Neither victims nor law-abiding Canadians think that it is acceptable for notorious criminals to be pardoned while the opposition plays political games in Ottawa.

Would the Minister of Public Safety update this House on this critical issue?

JusticeOral Questions

3:05 p.m.

Provencher Manitoba

Conservative

Vic Toews ConservativeMinister of Public Safety

Mr. Speaker, our Conservative government seeks to reform the pardon system in Canada. The opposition parties want to wait.

We are committed to preventing the pardoning of notorious criminals now. We will also ensure that dangerous criminals have to wait 10 years before being able to apply for a pardon.

Enough political games from the opposition. Will they finally do the right thing and support speedy passage of urgently needed, principled legislation at all stages immediately?

Presence in GalleryOral Questions

June 16th, 2010 / 3:05 p.m.

Liberal

The Speaker Liberal Peter Milliken

I would like to draw to the attention of hon. members the presence in the gallery of Mr. Yvon Vallières, President of the National Assembly of Quebec.

Presence in GalleryOral Questions

3:05 p.m.

Some hon. members

Hear, hear!

Oral QuestionsPoints of OrderOral Questions

3:05 p.m.

Ottawa West—Nepean Ontario

Conservative

John Baird ConservativeMinister of Transport

Mr. Speaker, I rise on a point of order resulting from question period.

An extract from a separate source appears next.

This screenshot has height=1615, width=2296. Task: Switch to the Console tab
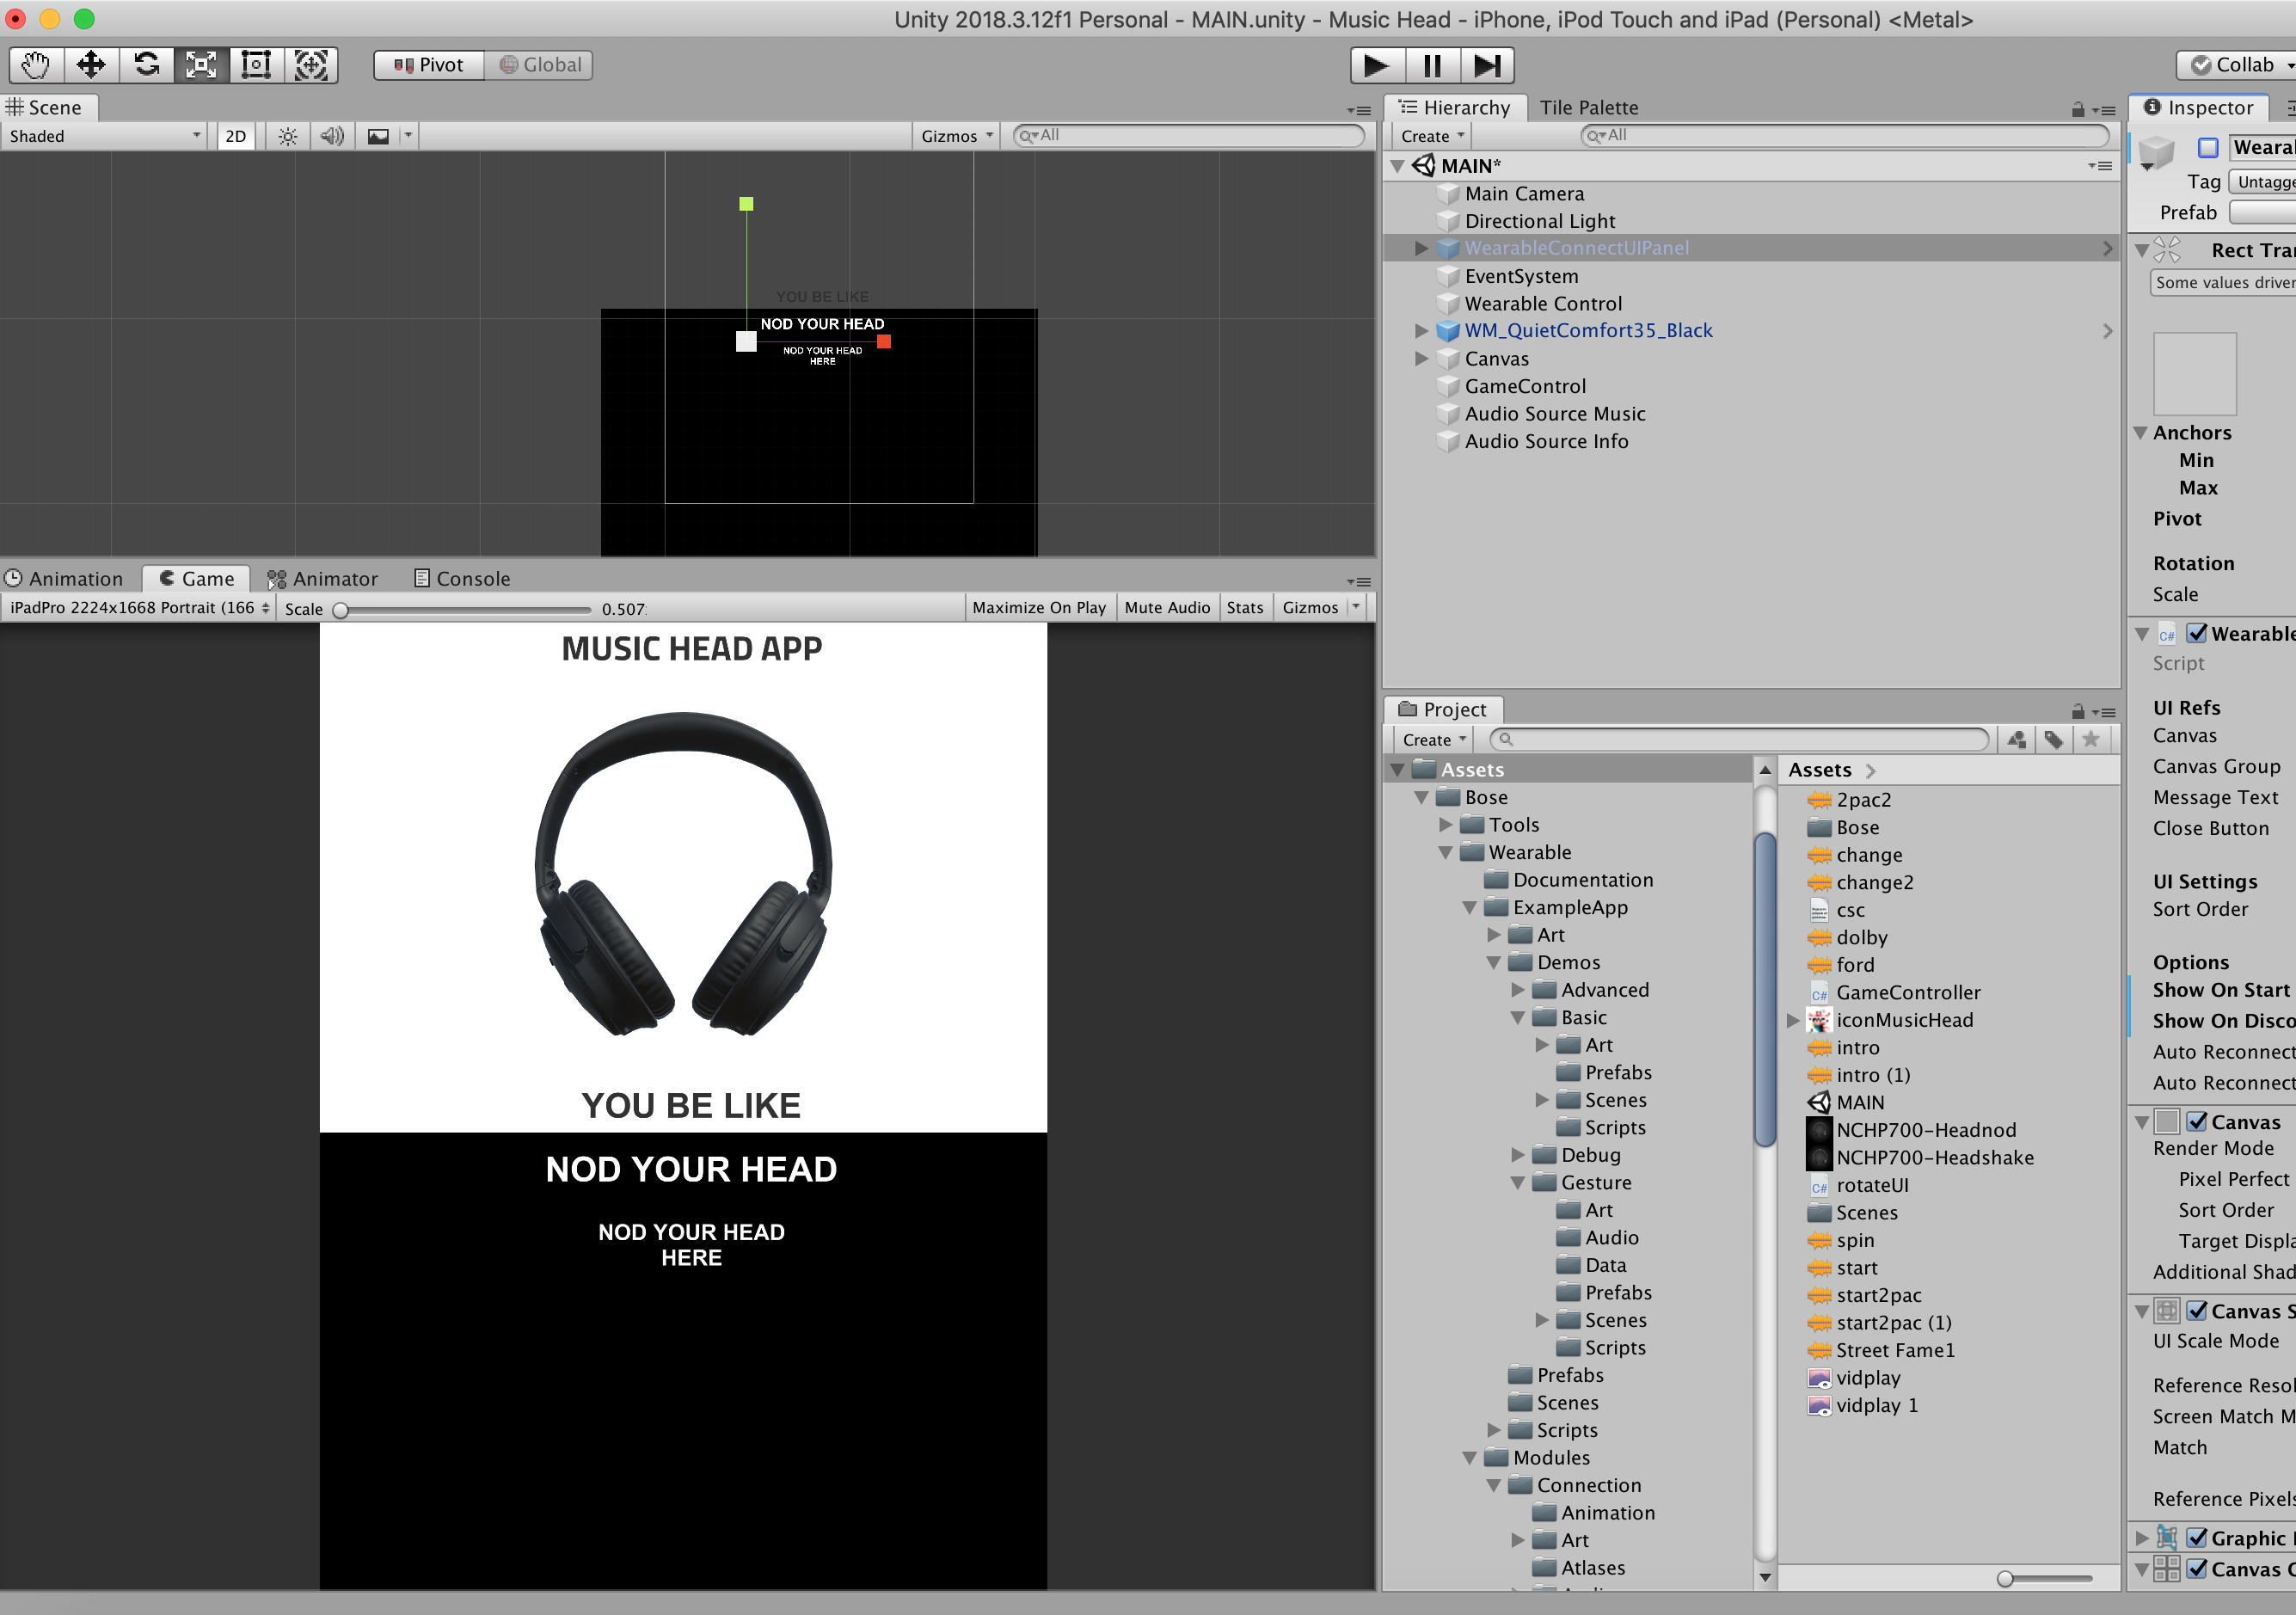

In question period, the issue of the Kearney bridge project, which was originally included in a press release, was raised. This project could not be completed before the G8, and as a result, it was not funded. It did not get a single dollar of federal government funding. Let me repeat: it was not funded. If the Liberal Party had checked with Infrastructure Canada or with the town of Kearney, it would have discovered that.